CHAP 6 10
10
J’attends mon heure et rentre dans le rang. Je subis les journées sans broncher, les corvées, les prières à la gloire de la Déesse Lefloch. Je me glisse dans le moule, c’est de plus en plus facile. J’attends mon heure, mais elle ne vient pas. Toujours une tondue quand je regarde derrière mon épaule, toujours une balance si j’ai le malheur de me plaindre ou de proférer une insulte. Alors les coups pleuvent, Alien a fini par opter pour un tabassage collectif systématique, suivi d’une séance de méditation dans ma cellule. J’en viens à craindre cette solitude. Trop de réflexions, trop de souvenirs, trop de désespoir alors que le groupe me porte, avec les autres je ne pense plus à moi. Oui, c’est plus facile d’obéir. Je bouffe par terre avec le chien, quelques temps. Je suis nourri des restes des ouailles, si encore ils estiment que je le mérite. Je fais tout pour, j’ai faim. Finalement, Aliénor accepte que je mange à la table des novices. J’ai pris en grade ce que j’ai perdu en dignité. Sans qu’elle ne me le demande, je la remercie en ravalant ma haine. J’attends mon heure. J’essaye de recracher au début, j’ai un vague espoir de pouvoir m’échapper au cœur de la nuit, mais ma geôlière veille et ça finit toujours mal. Alors je bois leur breuvage sans moufter, lors de la Communion. Je me laisse aller aux sons de leurs litanies tribales et psychédéliques, danse avec les autres en récitant la prière, totalement défoncé. Je subis toutes les nuits un aparté collectif. Elle me pose des questions sur ma vie, me triture le cerveau et s’y insinue. Je déballe tout, devant tout le monde, femmes et enfants, je m’humilie, je m’auto-flagelle. Mon père était un alcoolique tortionnaire, ma mère m’a abandonné.

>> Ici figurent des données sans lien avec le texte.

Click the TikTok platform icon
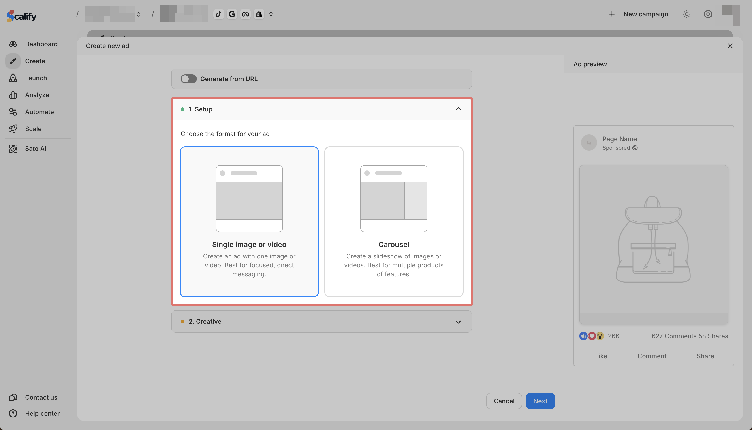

J’attends mon heure. Je leur raconte comment la Déesse Lefloch m’a sauvé, cette nuit-là, dans la clairière. Je leur raconte mon voyage aux frontières du Sidh. Je leur raconte mes trahisons successives, à quel point mon attirance pour elle a failli me faire péter les plombs. Je pleure de honte pour qu’elles me consolent, je me lâche de plus belle dans leurs bras. Je loue ses pouvoirs et son intelligence, elles sont suspendues à mes lèvres. Elle me manque terriblement. Pourtant j’en viens à la haïr. Je leur raconte comment dans sa grande mansuétude, la Déesse Lefloch a décidé de me confier à elles plutôt que de m’abandonner à une fin pathétique. Une autre fin est proche de trop attendre. Je n’arrive plus à les détester, je me sens glissé, bientôt j’appartiendrai au groupe, tous nous ne sommes qu’un. Puis mon heure arrive, quand que je ne l’attendais plus.